======== PROVIDED RECORDS

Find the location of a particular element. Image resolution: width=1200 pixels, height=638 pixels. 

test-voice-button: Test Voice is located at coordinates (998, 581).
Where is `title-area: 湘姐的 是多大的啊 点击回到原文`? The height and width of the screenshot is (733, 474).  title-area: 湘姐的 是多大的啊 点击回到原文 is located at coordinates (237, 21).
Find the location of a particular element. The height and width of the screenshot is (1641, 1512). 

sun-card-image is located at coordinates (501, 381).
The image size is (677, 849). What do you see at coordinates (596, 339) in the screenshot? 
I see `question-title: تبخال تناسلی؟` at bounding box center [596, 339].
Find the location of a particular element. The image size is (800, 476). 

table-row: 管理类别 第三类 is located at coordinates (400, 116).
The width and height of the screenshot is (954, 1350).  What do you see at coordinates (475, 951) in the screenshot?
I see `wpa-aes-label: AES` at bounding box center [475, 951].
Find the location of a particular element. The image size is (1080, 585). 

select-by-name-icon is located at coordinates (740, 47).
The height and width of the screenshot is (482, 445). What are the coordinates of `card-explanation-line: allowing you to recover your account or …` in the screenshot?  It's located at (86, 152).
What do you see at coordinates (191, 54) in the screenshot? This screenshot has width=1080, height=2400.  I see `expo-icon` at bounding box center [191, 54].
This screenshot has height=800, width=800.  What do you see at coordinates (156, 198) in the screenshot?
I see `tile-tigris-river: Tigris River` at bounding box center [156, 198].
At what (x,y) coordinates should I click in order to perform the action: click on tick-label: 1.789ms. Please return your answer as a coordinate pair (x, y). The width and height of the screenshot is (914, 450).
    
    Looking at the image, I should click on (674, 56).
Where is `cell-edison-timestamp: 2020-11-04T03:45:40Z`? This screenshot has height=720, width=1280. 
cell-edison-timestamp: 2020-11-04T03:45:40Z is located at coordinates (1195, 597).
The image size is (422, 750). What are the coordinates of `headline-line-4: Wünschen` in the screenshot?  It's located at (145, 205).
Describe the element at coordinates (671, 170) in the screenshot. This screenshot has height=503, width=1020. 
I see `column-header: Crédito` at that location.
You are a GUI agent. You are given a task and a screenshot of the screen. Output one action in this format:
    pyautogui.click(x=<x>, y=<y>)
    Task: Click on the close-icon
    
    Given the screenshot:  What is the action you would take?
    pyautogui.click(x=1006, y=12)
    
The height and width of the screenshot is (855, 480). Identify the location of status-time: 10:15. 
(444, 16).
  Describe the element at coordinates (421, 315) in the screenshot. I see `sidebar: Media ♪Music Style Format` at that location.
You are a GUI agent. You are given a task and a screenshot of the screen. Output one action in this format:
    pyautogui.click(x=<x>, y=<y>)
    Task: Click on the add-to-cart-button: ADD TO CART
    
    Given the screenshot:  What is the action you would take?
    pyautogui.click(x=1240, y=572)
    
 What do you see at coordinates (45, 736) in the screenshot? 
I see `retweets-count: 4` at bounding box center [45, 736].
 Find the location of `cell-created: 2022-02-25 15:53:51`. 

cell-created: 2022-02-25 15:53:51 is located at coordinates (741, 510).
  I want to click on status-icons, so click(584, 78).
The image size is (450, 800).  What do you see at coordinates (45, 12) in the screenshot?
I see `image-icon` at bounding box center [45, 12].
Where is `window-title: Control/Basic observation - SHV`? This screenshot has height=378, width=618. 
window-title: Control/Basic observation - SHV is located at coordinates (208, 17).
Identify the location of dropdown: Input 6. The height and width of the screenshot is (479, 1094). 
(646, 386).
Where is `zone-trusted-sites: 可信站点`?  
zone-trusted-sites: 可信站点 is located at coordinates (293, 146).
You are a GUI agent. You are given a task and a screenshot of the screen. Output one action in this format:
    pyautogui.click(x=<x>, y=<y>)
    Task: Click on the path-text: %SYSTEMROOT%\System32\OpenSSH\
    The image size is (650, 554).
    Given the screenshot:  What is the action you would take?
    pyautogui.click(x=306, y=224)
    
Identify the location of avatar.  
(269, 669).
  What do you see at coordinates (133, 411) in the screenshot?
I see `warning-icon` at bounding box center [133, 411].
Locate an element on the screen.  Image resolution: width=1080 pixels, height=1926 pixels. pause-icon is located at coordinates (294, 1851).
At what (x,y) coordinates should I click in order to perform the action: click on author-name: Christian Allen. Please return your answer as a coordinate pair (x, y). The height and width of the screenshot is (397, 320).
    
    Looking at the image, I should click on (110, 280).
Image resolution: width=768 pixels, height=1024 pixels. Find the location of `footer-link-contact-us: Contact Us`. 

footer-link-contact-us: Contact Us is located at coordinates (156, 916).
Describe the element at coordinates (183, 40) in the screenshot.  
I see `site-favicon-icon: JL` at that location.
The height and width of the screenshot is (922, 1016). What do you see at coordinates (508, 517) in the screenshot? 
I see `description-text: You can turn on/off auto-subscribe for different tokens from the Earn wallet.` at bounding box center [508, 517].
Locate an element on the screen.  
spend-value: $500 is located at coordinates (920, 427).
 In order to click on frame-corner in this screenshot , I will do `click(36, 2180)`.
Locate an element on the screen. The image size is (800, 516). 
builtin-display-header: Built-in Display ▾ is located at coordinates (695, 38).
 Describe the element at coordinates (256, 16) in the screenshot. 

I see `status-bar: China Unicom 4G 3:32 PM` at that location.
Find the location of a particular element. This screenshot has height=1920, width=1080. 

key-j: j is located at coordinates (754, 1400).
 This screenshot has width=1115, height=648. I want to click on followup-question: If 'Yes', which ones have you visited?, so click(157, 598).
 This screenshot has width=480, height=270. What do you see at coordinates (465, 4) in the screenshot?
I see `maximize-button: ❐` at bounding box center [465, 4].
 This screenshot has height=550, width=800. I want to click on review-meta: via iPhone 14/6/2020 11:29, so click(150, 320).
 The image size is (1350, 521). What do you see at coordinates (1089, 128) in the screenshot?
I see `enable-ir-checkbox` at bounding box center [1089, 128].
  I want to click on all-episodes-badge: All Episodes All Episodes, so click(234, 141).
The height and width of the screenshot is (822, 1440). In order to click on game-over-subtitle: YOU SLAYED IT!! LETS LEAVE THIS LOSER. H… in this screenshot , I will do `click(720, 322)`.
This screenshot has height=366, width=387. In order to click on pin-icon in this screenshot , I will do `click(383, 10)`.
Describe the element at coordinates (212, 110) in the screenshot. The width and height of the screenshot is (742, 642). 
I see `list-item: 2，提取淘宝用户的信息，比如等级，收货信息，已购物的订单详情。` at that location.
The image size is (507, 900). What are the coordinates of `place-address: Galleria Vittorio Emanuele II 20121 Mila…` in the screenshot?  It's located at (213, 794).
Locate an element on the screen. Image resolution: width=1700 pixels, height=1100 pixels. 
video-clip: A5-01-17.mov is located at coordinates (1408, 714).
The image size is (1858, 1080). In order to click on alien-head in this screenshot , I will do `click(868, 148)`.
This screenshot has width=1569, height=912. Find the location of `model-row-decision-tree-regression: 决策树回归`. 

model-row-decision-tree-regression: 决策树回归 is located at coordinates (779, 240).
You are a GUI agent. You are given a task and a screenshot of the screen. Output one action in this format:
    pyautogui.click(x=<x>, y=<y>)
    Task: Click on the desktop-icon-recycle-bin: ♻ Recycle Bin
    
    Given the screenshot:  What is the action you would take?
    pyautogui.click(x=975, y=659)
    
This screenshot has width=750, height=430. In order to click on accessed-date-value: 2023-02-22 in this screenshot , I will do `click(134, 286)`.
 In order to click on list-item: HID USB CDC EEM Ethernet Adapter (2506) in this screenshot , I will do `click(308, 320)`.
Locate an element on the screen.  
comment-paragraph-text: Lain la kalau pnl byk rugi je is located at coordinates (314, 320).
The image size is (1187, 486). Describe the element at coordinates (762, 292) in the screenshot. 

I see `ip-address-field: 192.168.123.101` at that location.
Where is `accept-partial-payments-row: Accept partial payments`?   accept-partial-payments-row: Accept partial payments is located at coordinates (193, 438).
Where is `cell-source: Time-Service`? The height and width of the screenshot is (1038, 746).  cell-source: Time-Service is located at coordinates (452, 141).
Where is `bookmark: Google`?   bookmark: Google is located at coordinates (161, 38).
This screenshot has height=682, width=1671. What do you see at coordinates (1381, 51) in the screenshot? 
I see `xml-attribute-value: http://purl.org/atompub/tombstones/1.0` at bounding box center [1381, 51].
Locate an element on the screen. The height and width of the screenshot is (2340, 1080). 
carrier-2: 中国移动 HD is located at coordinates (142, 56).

================

**WHAT IS EXPECTED**
Lay out the stretch of the records from the start through the line containing "coordinates (237, 21)." as a Markdown table with the columns Row and Line. Put each line in its own numbered row and skip the blank lines.

**FINISHED EXERCISE**
| Row | Line |
|---|---|
| 1 | Find the location of a particular element. Image resolution: width=1200 pixels, height=638 pixels.  |
| 2 | test-voice-button: Test Voice is located at coordinates (998, 581). |
| 3 | Where is `title-area: 湘姐的 是多大的啊 点击回到原文`? The height and width of the screenshot is (733, 474).  title-area: 湘姐的 是多大的啊 点击回到原文 is located at coordinates (237, 21). |